Mas Romildo não respondeu. Apenas rosnou, colérico.

Não demorou para Sunshine despontar lá além, entre as montanhas, sob as primeiras pinceladas do crepúsculo no céu. Era uma cidadezinha silenciosa, modesta mesmo, habitada quase inteiramente por camponeses e essa gente mais simples. Logo que entraram pela rua principal, um homem com uma espingarda e uma estrela de lata no peito veio vindo na direção dos nossos dois viajantes.

– Alto lá – ele disse, apontando o trabuco para Bob. – Quem são e o que querem na minha cidade?

– Calma, xerife. Eu só estou de passagem e aproveito pra deixar esse homem sob os seus cuidados.

O xerife olhou o prisioneiro no cavalo de trás, meio desconfiado, e voltou a atenção para Bob.

– Quem é ele? – quis saber.

– Romildo Hernandez, do bando de El Diablo.

O xerife riu, baixando a espingarda.

– Romildo Hernandez, é? Então você é caçador de recompensa, moleque?

Bob também riu, sem demonstrar ofensa. Depois, sacando um Colt e o girando no indicador, falou:

– Digamos que sei me virar quando preciso, xerife. Mas, além de Hernandez, tenho um outro assunto pra tratar.

– E que assunto seria esse, garoto?

– Por acaso, já passou por uma cratera a umas vinte milhas daqui, lá pra perto do Mormon Lake? – Espichou o queixo indicando a direção.

Mas o xerife apenas cuspiu no chão, sem saber o que responder.

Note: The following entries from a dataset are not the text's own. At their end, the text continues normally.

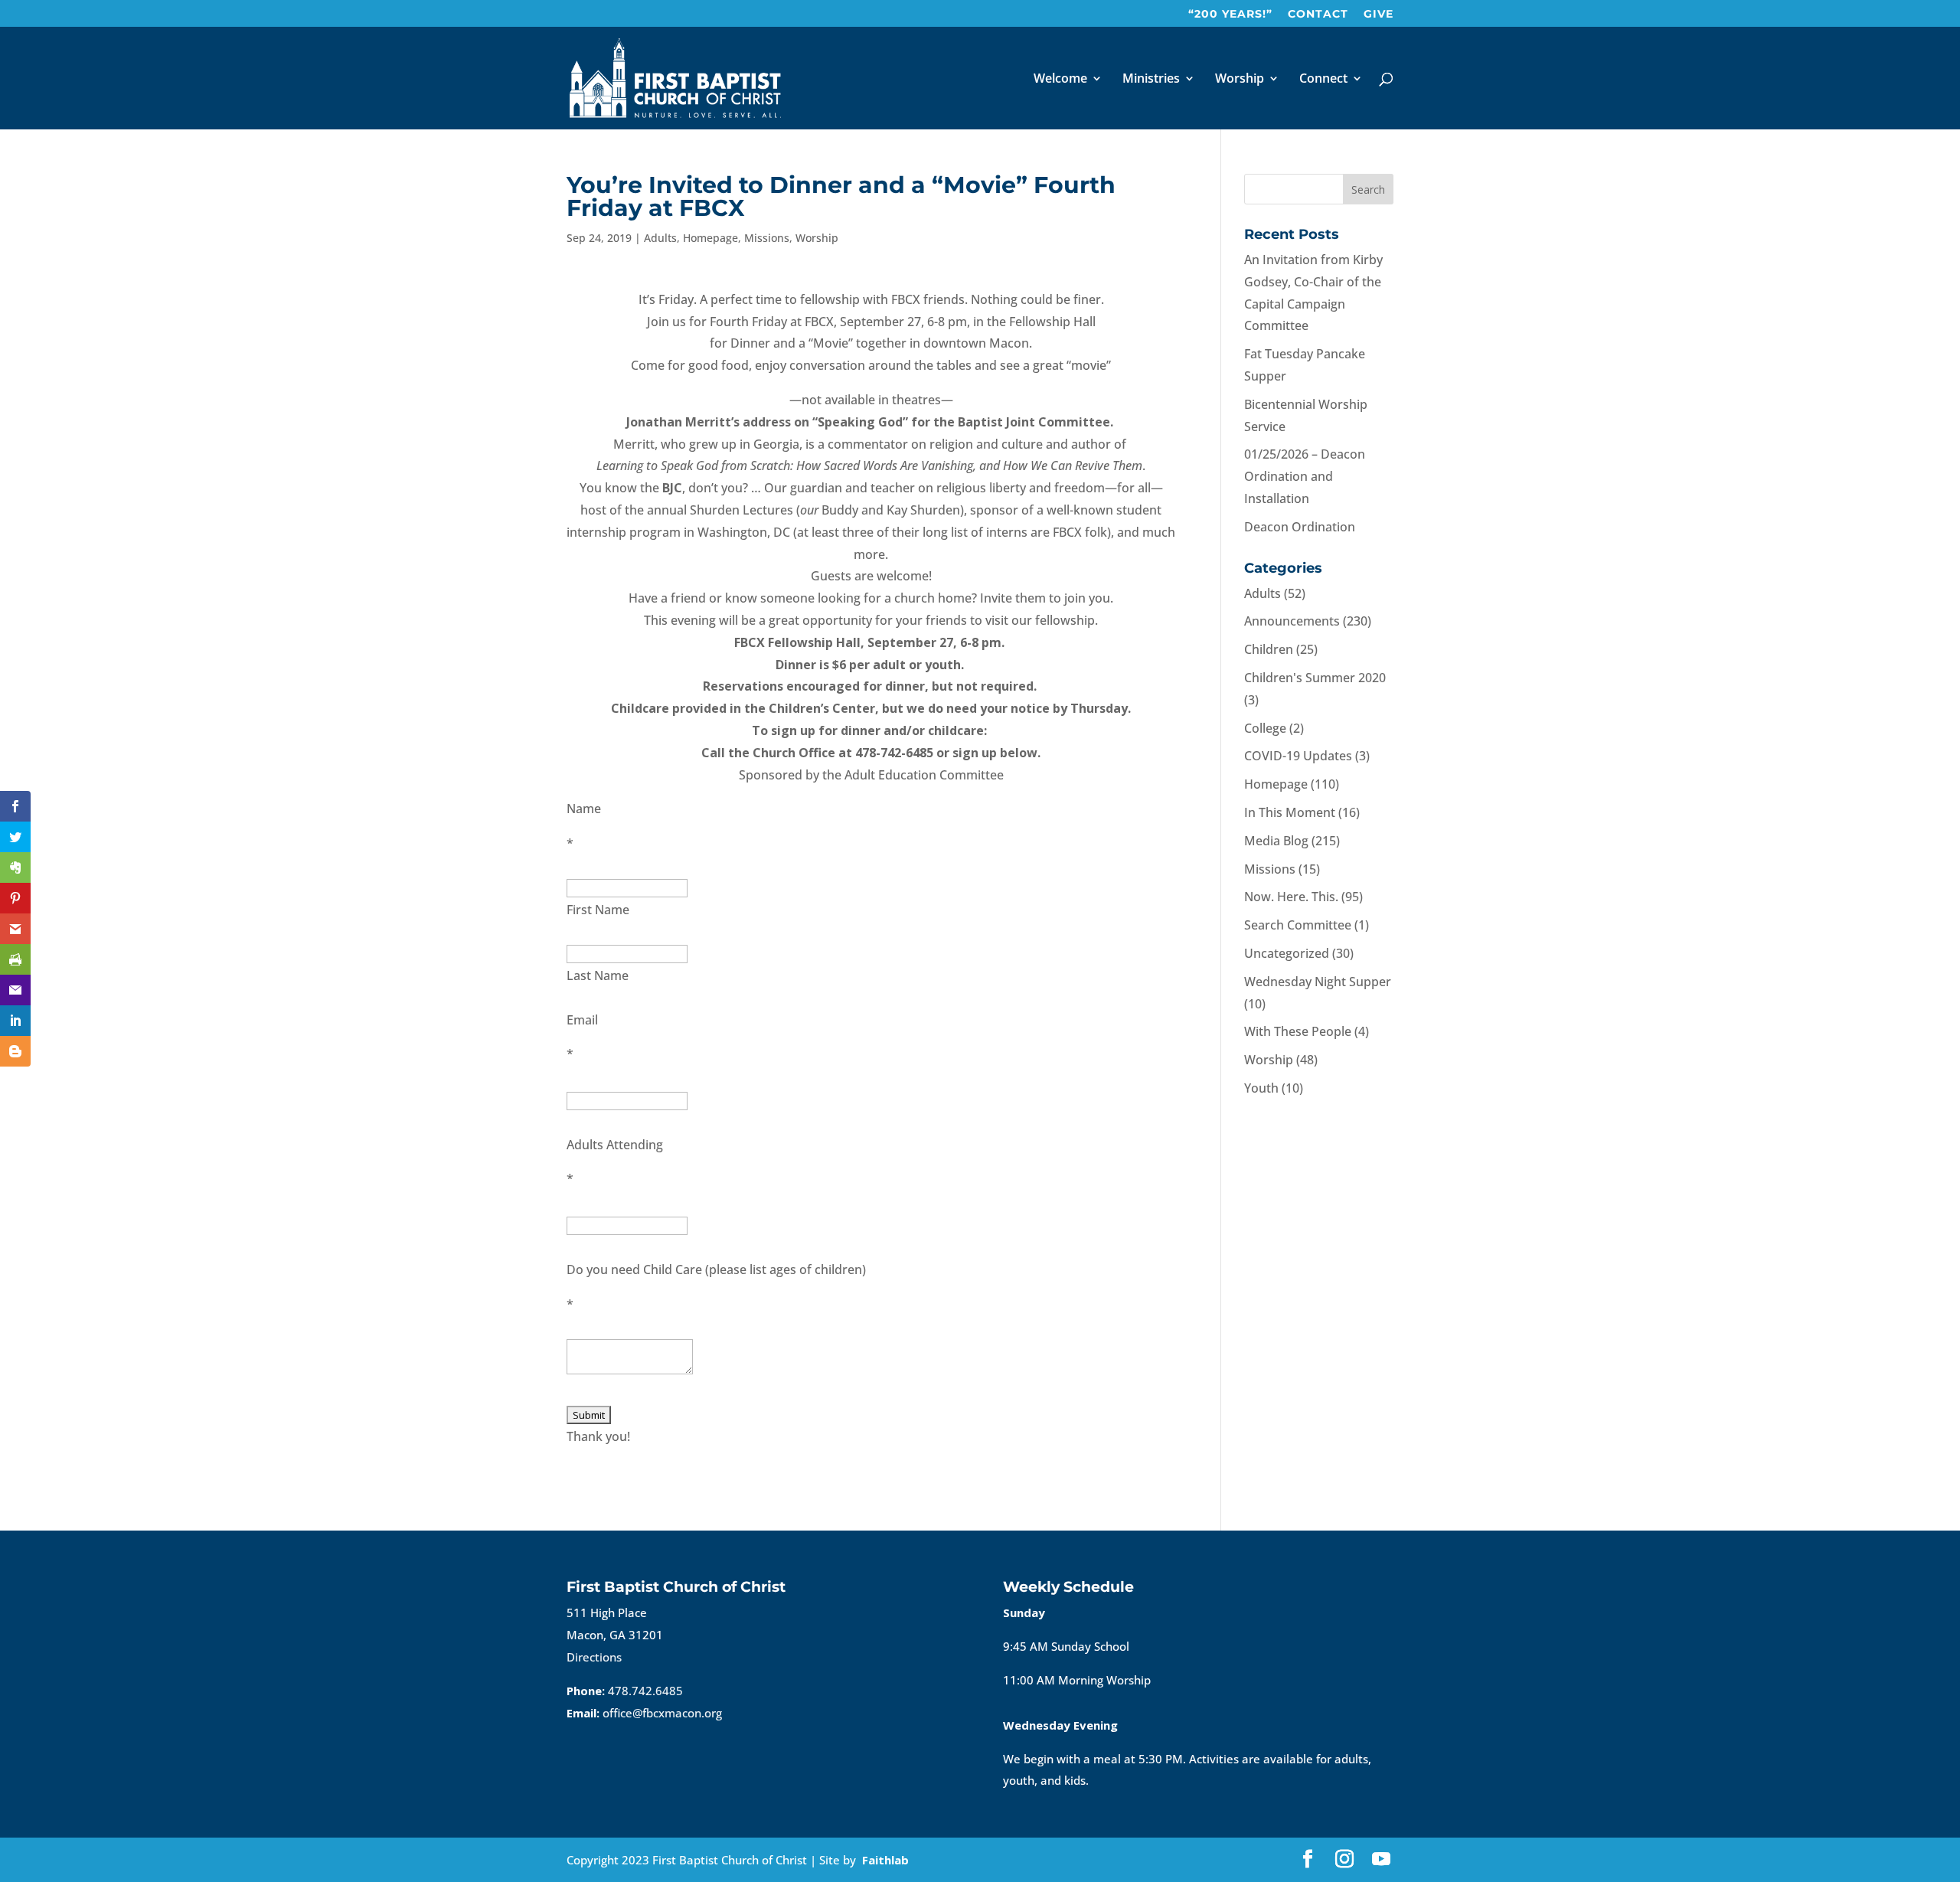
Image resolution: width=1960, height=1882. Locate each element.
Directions (594, 1657)
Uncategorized (1286, 953)
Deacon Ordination (1299, 526)
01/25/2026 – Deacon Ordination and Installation (1304, 476)
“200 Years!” (1230, 14)
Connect (1323, 80)
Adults (660, 237)
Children (1268, 649)
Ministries (1151, 80)
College (1265, 728)
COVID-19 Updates (1298, 755)
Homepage (710, 237)
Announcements (1292, 621)
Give (1378, 14)
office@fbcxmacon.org (662, 1712)
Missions (766, 237)
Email (582, 1019)
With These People (1297, 1031)
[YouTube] (1381, 1860)
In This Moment (1289, 812)
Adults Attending (615, 1144)
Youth (1261, 1088)
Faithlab (885, 1859)
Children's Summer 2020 (1315, 677)
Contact (1318, 14)
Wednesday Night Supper (1317, 981)
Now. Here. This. (1291, 896)
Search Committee (1297, 924)
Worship (1239, 80)
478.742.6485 (645, 1690)
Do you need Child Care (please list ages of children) (716, 1269)
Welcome (1060, 80)
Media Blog (1276, 840)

Mais tarde, Bob deixou o seu escritório com a modesta recompensa pela cabeça de Romildo estufando o bolso da camisa sob planos de noitada e bebedeira. Algo que apagasse os últimos dias da sua memória. Nisso, a noite já caía e as poucas luzes daquela cidade a deixavam um pouco menos fantasmagórica. Só que o nosso rapagão nem chegou a entrar no saloon. Uma forte convulsão o acometeu ainda na rua, sob o silêncio da hora e longe da vista de todos.

– O quê?...

Bob abraçou a sua barriga, tossiu várias vezes. Uma tosse seca. Sentia as suas entranhas nadarem pelo corpo livres como peixes na água. Agora havia uma dúvida plantada em si mesmo e todas aquelas figuras mumificadas lhe voltaram aos olhos. A última coisa que viu foi um abutre bem na sua frente. Então caiu e ali mesmo ficou.

Foi somente depois de algum tempo que deram pela sua presença lá na rua e o levaram à casa do doc.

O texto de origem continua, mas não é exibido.